Colorado’s pot scheme doesn’t simply permit cannabis sale and use. Rather, the state grants limited permission to sell and use in exchange for more government. The state enjoys market control, a big new bureaucracy, and a massive new revenue stream. The revenue stream is exempt from the state constitution’s tax and expenditure limits.
Should control of drugs be a matter of state or national law? As originally understood, the Constitution carefully divided responsibility over commodities like drugs between the states and the central government. The name for this division of powers — the balance between states and central government — is federalism. Founding-era records show that the intended split of authority over commodities was the following:
- Under the Commerce Clause, Congress received power to regulate, even ban, traffic in a commodity across state or national borders.
- The Necessary and Proper Clause recognized that Congress would have certain incidental powers over commodities.
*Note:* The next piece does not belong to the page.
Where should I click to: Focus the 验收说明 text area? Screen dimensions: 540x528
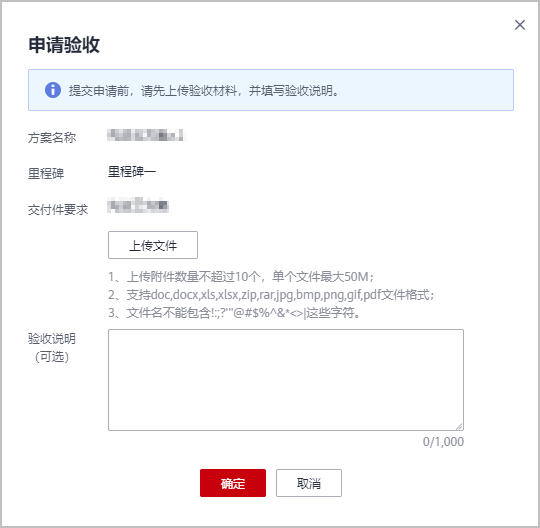tap(286, 380)
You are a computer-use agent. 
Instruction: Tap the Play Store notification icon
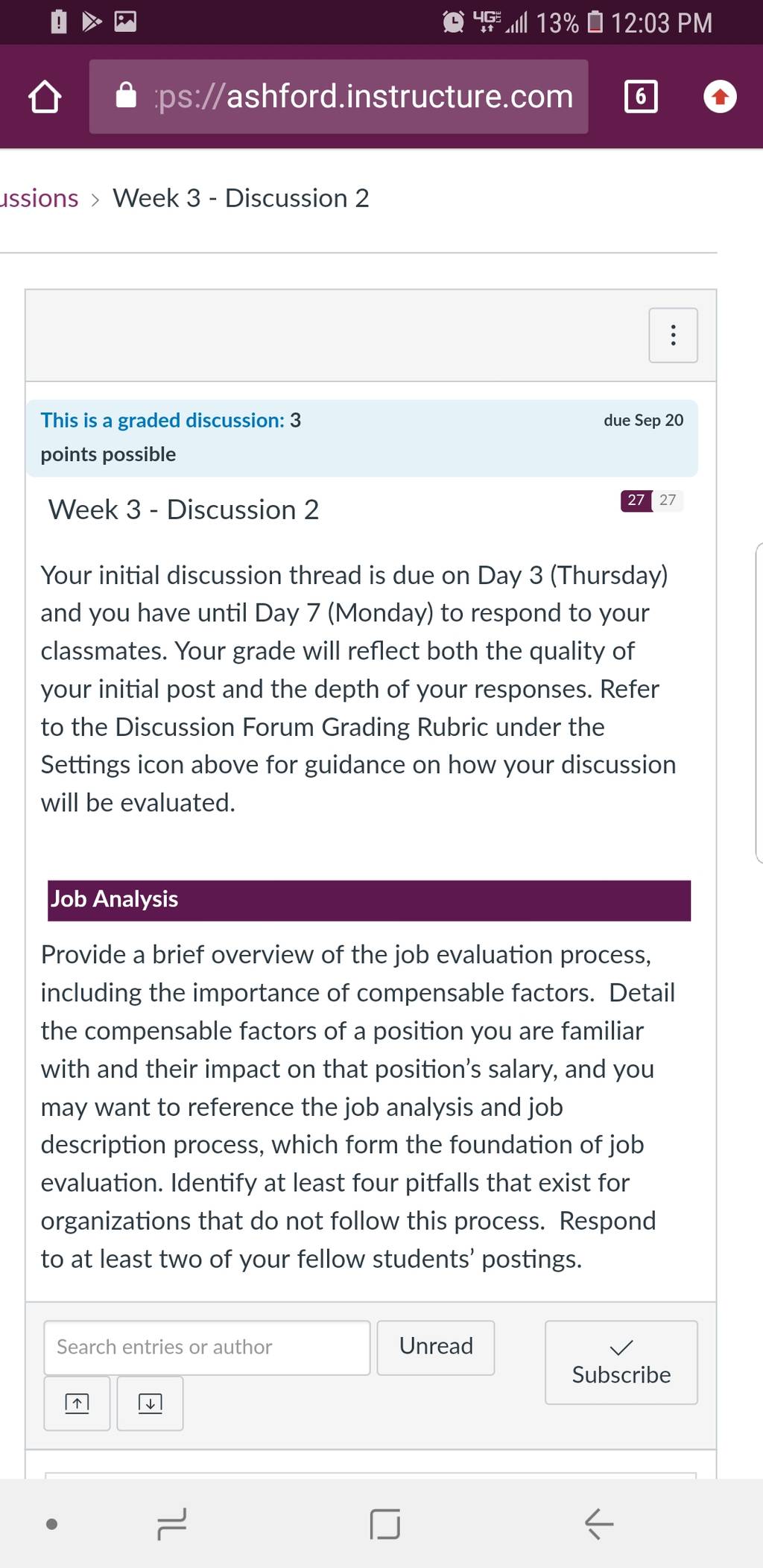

By definition, “incidental” powers are relatively minor. For example, Congress could mandate proper labeling of goods to be shipped across state or national borders.
- Otherwise, each state retained exclusive authority over growing, mining, manufacture, processing, and retailing within its boundaries.
Thus, the Constitution allowed each state to regulate commodities such as drugs within its own territory, while authorizing Congress to prevent many, although not all, negative effects on other states.
This balance of power survived for about 150 years. During the 20th century, however, “progressive” Supreme Court majorities destroyed it. For the most part, the court did so by radically expanding what Congress could do under the Constitution’s Necessary and Proper Clause (not the Commerce Clause, as commonly believed).
In a series of case decisions, the court gave Congress pretexts for regulating agriculture, land use, processing, manufacturing and retailing — although the court quietly acknowledged that those activities were not “commerce” as the Constitution uses the word. Moreover, the court allowed Congress to govern those activities even when they were carried on entirely within state boundaries.
The Supreme Court later applied its newly-fabricated jurisprudence to drugs. For example, in 2005 the court ruled that the federal government may use its “necessary and proper” power to control window-box marijuana plants raised for personal medical use, even when wholly legal under state law.
Are “progressives” having second thoughts about the federal leviathan they created? Not entirely. They still want to give the feds power to control our access to good drugs. It’s only when the feds control bad drugs that they object.
Of course, some conservatives are guilty of similar hypocrisy. They claim to support the Constitution’s balance between states and federal government, but then demand national laws against whatever they don’t like. Like many people, they are in favor of federalism — until federalism conflicts with anything else they want.
That is a shame, because federalism has been one of the key elements in America’s phenomenal success. If experience shows that the founders got a few details wrong, we can use the amendment process to set things right.